Primary prevention of dementia: from modifiable risk factors to a public brain health agenda?

机构信息

Institute of Social Medicine, Occupational Health and Public Health (ISAP), University of Leipzig, Ph.-Rosenthal-Str. 55, 04103, Leipzig, Germany.

出版信息

Soc Psychiatry Psychiatr Epidemiol. 2018 Dec;53(12):1289-1301. doi: 10.1007/s00127-018-1598-7. Epub 2018 Sep 25.

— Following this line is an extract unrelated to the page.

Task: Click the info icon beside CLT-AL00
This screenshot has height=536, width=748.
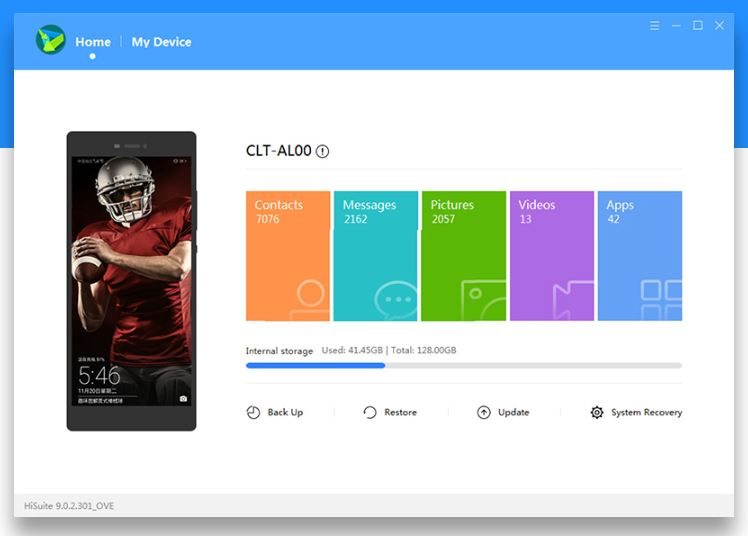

DOI:10.1007/s00127-018-1598-7
PMID:30255384
Abstract

INTRODUCTION

With large numbers of people affected, no treatment in sight and continuing demographic change, the prevention of dementia is becoming a central public health issue.

METHODS

We conducted a systematic meta-review including systematic reviews and meta-analyses of longitudinal observational studies on modifiable risk and protective factors for dementia published over the last 5 years.

RESULTS

Compelling evidence on a number of modifiable risk factors, mostly lifestyle factors, is available from longitudinal observational studies to inform primary preventive efforts.

DISCUSSION

Evidence stemming from preventive RCTs is limited. However, multi-domain interventions addressing a variety of risk factors at once seem promising with regard to high-risk individuals (selective preventive approach). However, we argue that it is time to move forward and discuss a public brain health agenda as a universal preventive approach. Based on a risk reduction strategy, the public brain health agenda suggests the following ten key actions: (1) increase physical activity, (2) foster social integration, (3) improve education and foster lifelong learning, (4) provide mentally stimulating workplaces, (5) foster a cognitively active lifestyle, (6) propose a healthy Mediterranean-like diet, (7) reduce alcohol consumption, (8) stop smoking, (9) prevent, diagnose and treat chronic conditions, and (10) reduce anticholinergic medication in the elderly.

摘要

简介

受影响人数众多,尚无治疗方法,且人口结构持续变化,因此预防痴呆症正成为公共卫生的核心问题。

方法

我们进行了一项系统的元综述,纳入了过去 5 年中关于可改变的痴呆症风险和保护因素的纵向观察性研究的系统评价和荟萃分析。

结果

来自纵向观察性研究的大量证据表明,一些可改变的风险因素,主要是生活方式因素,可为初级预防工作提供信息。

讨论

来自预防性随机对照试验的证据有限。然而,针对多种风险因素的多领域干预措施对于高风险个体(选择性预防方法)似乎很有希望。然而,我们认为现在是时候向前推进,讨论作为一种普遍预防方法的公共大脑健康议程了。基于风险降低策略,公共大脑健康议程提出了以下 10 项关键行动:(1)增加身体活动,(2)促进社会融合,(3)改善教育并促进终身学习,(4)提供有智力刺激的工作场所,(5)培养认知活跃的生活方式,(6)提倡健康的地中海式饮食,(7)减少酒精摄入,(8)戒烟,(9)预防、诊断和治疗慢性疾病,以及(10)减少老年人的抗胆碱能药物。